Recorde aqui as incidências do encontro
O arranque do 3.º Ato desta rivalidade não desiludiu. Em Denver, o equilíbrio foi a nota dominante, mas a experiência dos Nuggets acabaram por fazer a diferença no fecho do encontro.
Se havia dúvidas sobre como travar Nikola Jokic, Julius Randle já tinha avisado que seria preciso "ligar a Deus". Em campo, o sérvio foi diabólico: somou mais um triplo-duplo para a vasta coleção, com 25 pontos, 13 ressaltos e 11 assistências, controlando o ritmo da partida a seu bel-prazer.
No entanto, o título de melhor marcador da noite pertenceu a Jamal Murray. O base dos Nuggets registou 30 pontos, aparecendo nos momentos em que a bola mais queimava, especialmente quando Minnesota tentava encurtar a distância através da agressividade de Rudy Gobert nas tabelas
Do lado de Minnesota, Anthony Edwards ignorou as queixas no joelho e foi a principal unidade ofensiva com 22 pontos, 9 ressaltos e 7 assistências, bem secundado pelo duplo-duplo de Gobert (17 pts, 10 res). Contudo, a profundidade do plantel de Denver fez a diferença
Os reforços Jonas Valanciunas e Cam Johnson (12 pts) deram à equipa de Michael Malone uma estabilidade que os Wolves não conseguiram igualar.
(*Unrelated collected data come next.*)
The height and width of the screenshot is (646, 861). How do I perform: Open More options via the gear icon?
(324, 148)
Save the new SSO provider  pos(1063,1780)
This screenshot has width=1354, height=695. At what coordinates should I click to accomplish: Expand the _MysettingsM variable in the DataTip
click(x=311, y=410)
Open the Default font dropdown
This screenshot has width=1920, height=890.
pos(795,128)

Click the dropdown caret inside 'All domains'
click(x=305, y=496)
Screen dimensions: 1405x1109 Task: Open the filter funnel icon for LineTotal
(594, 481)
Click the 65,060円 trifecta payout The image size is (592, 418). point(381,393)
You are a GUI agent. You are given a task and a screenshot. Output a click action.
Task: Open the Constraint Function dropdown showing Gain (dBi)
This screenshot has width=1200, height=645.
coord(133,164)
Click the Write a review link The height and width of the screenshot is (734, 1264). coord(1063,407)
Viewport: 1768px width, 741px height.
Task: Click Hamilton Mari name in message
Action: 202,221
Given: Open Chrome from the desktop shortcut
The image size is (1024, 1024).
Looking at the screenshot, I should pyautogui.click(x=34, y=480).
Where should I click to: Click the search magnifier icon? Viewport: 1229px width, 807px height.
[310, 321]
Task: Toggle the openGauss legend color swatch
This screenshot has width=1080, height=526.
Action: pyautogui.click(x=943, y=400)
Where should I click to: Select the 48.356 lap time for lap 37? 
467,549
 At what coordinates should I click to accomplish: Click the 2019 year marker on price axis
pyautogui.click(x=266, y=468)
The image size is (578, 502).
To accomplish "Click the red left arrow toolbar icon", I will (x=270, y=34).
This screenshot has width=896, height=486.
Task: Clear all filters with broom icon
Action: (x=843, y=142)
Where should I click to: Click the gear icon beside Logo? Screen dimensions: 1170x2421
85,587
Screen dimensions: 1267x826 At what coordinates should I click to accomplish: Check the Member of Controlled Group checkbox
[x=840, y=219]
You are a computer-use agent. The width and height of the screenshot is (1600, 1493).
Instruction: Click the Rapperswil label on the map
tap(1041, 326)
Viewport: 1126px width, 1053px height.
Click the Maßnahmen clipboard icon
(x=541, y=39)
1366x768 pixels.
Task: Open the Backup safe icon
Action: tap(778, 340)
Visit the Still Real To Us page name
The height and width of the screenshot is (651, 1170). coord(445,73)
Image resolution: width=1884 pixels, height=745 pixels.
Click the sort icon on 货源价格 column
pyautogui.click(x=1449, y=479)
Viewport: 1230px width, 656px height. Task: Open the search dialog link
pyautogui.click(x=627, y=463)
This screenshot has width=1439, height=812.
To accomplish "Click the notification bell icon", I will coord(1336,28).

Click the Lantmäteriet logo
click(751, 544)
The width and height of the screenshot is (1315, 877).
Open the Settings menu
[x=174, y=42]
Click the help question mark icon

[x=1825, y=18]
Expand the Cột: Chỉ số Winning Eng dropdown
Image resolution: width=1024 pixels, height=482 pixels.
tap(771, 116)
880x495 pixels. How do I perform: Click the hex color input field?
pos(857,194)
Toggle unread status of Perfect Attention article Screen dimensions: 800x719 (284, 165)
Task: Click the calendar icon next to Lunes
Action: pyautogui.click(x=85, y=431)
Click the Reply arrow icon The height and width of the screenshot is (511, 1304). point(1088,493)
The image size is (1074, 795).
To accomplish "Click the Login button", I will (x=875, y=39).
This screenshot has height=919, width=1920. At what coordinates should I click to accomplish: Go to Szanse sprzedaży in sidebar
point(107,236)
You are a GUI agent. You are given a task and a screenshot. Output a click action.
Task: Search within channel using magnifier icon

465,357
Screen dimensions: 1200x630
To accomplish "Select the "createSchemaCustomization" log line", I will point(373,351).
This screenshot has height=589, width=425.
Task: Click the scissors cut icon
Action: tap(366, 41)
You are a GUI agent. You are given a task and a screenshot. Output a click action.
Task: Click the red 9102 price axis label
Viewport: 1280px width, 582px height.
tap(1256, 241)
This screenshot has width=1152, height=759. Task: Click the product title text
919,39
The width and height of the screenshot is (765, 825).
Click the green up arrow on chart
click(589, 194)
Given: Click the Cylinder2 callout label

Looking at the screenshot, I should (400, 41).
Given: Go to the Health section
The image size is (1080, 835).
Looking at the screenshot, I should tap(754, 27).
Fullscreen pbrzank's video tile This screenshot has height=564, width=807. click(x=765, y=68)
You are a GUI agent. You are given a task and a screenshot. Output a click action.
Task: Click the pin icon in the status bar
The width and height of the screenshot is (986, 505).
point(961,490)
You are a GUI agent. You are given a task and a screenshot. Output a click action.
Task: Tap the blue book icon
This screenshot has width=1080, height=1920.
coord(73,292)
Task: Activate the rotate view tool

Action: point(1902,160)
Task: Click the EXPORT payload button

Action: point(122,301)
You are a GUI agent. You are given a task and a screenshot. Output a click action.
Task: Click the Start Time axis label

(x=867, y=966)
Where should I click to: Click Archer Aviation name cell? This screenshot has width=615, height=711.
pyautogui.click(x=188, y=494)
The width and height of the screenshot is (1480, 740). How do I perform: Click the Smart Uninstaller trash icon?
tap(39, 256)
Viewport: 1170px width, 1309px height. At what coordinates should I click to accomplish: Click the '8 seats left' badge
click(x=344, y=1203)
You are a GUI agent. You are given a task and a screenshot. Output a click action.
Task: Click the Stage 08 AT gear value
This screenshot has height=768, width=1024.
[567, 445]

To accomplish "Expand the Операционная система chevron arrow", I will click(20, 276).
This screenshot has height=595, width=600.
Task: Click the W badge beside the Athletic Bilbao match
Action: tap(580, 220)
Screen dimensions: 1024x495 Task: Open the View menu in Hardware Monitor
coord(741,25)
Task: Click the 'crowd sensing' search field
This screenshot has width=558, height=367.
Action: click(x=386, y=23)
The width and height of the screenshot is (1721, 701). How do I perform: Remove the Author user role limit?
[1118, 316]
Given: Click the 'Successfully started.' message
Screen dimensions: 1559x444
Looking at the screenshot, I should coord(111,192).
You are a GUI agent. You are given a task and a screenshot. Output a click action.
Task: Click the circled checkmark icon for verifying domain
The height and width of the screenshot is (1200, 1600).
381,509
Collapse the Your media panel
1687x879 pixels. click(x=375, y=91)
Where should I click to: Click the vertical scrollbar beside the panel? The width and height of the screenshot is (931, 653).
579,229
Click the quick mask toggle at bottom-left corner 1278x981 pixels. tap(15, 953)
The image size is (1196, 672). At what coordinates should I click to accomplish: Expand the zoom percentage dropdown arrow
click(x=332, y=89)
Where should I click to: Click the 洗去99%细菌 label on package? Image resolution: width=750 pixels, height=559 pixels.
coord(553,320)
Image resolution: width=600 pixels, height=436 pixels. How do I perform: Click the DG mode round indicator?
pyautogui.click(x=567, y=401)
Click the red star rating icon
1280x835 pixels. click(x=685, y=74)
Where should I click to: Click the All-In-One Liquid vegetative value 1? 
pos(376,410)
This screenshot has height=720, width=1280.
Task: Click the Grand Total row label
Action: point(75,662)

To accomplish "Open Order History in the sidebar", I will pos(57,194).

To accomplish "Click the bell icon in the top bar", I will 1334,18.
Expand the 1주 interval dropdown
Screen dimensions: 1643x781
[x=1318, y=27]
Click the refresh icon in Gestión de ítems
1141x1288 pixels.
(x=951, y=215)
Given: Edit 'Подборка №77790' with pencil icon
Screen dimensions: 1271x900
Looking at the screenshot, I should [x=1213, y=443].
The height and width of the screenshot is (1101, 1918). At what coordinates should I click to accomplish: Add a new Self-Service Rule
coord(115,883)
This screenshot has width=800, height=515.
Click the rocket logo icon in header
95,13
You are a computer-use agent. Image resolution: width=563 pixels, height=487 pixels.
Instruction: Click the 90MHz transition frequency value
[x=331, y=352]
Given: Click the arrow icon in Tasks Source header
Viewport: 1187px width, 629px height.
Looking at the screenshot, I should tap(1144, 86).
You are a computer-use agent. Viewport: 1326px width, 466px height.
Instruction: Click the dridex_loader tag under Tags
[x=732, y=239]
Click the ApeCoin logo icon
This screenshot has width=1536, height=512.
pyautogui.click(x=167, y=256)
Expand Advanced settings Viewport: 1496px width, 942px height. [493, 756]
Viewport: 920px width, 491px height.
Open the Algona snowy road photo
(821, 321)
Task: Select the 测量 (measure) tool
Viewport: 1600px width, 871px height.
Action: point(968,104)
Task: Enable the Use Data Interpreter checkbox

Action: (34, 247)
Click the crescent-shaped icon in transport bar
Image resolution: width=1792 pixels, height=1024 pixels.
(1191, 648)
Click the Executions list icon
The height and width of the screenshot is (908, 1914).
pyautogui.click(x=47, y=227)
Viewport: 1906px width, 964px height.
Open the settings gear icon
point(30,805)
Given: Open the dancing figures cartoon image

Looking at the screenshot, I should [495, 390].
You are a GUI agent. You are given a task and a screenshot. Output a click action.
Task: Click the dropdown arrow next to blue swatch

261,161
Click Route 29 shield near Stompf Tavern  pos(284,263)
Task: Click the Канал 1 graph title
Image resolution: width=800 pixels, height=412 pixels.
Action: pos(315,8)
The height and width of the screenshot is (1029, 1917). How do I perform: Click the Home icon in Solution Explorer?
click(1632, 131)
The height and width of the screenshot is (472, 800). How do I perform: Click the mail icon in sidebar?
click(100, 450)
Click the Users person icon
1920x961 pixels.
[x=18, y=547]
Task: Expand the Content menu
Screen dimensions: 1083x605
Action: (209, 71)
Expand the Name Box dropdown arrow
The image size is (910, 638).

Aaron Gordon (17 pts) e Christian Braun (12 pts) foram fundamentais a secar as segundas linhas de Minnesota, garantindo que o Jogo 1 ficasse nas montanhas do Colorado.
As duas equipas voltam a encontrar-se na madrugada de segunda para terça-feira, novamente em Denver, para o Jogo 2 desta série.